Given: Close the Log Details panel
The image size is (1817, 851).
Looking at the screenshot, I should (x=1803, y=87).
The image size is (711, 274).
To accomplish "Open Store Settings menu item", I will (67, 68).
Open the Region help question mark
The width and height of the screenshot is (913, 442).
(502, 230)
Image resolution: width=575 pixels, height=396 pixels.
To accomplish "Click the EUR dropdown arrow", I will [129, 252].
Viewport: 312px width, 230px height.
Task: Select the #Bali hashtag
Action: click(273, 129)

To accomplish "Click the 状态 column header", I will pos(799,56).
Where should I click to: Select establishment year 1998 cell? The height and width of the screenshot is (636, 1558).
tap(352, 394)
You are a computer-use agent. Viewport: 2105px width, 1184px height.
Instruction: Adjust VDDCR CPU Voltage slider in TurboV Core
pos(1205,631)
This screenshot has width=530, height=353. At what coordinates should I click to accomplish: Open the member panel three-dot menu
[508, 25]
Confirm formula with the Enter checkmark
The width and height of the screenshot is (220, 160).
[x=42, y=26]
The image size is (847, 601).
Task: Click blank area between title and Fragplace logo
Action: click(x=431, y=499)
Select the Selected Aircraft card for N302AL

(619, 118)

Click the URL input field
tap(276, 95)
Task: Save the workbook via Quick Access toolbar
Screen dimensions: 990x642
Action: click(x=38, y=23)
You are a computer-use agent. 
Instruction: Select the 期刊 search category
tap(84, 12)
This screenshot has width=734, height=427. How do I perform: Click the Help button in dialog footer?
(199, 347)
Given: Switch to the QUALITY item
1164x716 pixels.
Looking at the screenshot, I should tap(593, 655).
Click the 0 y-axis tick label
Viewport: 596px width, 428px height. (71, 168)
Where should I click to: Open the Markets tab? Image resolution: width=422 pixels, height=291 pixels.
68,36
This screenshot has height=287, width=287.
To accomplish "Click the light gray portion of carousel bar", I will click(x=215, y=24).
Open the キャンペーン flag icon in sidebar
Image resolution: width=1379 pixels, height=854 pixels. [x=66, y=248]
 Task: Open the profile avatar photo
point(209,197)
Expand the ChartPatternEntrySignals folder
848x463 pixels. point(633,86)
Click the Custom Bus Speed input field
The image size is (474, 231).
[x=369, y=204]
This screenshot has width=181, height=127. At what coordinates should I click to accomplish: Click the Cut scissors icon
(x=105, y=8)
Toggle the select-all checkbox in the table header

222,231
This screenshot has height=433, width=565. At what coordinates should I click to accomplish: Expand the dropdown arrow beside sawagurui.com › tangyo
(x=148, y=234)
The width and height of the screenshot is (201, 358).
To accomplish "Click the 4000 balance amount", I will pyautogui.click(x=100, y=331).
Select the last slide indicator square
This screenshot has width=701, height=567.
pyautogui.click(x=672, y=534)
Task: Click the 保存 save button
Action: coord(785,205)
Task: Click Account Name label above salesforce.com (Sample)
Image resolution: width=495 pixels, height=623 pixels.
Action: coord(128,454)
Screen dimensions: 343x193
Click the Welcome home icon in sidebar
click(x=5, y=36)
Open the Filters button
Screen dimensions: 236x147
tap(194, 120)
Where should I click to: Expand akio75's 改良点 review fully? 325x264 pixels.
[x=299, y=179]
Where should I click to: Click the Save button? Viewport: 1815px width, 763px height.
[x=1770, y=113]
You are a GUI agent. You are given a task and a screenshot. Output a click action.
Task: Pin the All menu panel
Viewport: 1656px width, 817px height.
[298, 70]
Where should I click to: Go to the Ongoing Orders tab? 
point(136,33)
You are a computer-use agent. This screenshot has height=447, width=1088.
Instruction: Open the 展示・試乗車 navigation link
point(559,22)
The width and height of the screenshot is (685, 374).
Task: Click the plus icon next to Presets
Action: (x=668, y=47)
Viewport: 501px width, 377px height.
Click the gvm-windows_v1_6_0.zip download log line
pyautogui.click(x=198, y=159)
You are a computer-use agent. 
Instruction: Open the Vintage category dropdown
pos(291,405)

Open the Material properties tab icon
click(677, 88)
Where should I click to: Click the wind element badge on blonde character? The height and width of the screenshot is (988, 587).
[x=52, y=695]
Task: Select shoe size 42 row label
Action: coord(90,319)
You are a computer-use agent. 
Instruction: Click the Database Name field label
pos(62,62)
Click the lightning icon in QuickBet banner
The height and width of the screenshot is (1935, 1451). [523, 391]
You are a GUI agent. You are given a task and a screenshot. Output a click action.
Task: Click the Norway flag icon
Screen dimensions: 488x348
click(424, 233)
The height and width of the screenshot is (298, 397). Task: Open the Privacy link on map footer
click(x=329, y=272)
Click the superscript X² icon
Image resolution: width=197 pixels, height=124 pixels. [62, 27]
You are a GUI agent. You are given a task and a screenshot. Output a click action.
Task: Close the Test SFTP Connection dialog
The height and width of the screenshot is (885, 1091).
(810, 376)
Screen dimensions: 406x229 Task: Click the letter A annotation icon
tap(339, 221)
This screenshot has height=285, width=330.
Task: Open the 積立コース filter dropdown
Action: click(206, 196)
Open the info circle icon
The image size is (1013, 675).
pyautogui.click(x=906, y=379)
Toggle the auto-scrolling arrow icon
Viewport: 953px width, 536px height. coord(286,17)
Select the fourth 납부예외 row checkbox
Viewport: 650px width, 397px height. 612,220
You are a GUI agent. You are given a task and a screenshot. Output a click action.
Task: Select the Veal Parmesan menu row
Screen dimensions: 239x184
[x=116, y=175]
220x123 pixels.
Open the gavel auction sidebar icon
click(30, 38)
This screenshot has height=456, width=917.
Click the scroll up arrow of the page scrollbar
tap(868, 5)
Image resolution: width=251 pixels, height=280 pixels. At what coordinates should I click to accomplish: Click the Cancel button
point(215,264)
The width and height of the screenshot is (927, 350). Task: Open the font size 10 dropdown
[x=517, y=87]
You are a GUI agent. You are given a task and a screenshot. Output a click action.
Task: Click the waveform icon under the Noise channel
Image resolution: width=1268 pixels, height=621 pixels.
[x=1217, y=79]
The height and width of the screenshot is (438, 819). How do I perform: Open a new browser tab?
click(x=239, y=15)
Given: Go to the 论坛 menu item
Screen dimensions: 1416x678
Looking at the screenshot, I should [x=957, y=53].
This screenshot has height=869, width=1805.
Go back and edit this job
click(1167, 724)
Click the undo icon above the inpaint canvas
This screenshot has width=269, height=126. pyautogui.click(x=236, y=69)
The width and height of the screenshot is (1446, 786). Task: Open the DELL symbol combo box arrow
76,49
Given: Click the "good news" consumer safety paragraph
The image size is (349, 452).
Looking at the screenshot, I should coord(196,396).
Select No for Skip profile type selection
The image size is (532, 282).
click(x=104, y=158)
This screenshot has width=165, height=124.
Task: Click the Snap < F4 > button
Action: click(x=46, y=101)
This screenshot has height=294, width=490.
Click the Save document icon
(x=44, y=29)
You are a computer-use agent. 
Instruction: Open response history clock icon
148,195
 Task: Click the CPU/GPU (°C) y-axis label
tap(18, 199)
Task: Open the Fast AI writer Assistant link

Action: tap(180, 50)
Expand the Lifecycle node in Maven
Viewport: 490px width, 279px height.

--

= Exercise goal =
Only the lines from the one containing "The height and width of the screenshot is (298, 397)." through the one containing "Given: Go to the 论坛 menu item" are to be retyped, both boundary lines included, with no other material.

= Result =
The height and width of the screenshot is (298, 397). Task: Open the Privacy link on map footer
click(x=329, y=272)
Click the superscript X² icon
Image resolution: width=197 pixels, height=124 pixels. [62, 27]
You are a GUI agent. You are given a task and a screenshot. Output a click action.
Task: Close the Test SFTP Connection dialog
The height and width of the screenshot is (885, 1091).
(810, 376)
Screen dimensions: 406x229 Task: Click the letter A annotation icon
tap(339, 221)
This screenshot has height=285, width=330.
Task: Open the 積立コース filter dropdown
Action: click(206, 196)
Open the info circle icon
The image size is (1013, 675).
pyautogui.click(x=906, y=379)
Toggle the auto-scrolling arrow icon
Viewport: 953px width, 536px height. coord(286,17)
Select the fourth 납부예외 row checkbox
Viewport: 650px width, 397px height. 612,220
You are a GUI agent. You are given a task and a screenshot. Output a click action.
Task: Select the Veal Parmesan menu row
Screen dimensions: 239x184
[x=116, y=175]
220x123 pixels.
Open the gavel auction sidebar icon
click(30, 38)
This screenshot has height=456, width=917.
Click the scroll up arrow of the page scrollbar
tap(868, 5)
Image resolution: width=251 pixels, height=280 pixels. At what coordinates should I click to accomplish: Click the Cancel button
point(215,264)
The width and height of the screenshot is (927, 350). Task: Open the font size 10 dropdown
[x=517, y=87]
You are a GUI agent. You are given a task and a screenshot. Output a click action.
Task: Click the waveform icon under the Noise channel
Image resolution: width=1268 pixels, height=621 pixels.
[x=1217, y=79]
The height and width of the screenshot is (438, 819). How do I perform: Open a new browser tab?
click(x=239, y=15)
Given: Go to the 论坛 menu item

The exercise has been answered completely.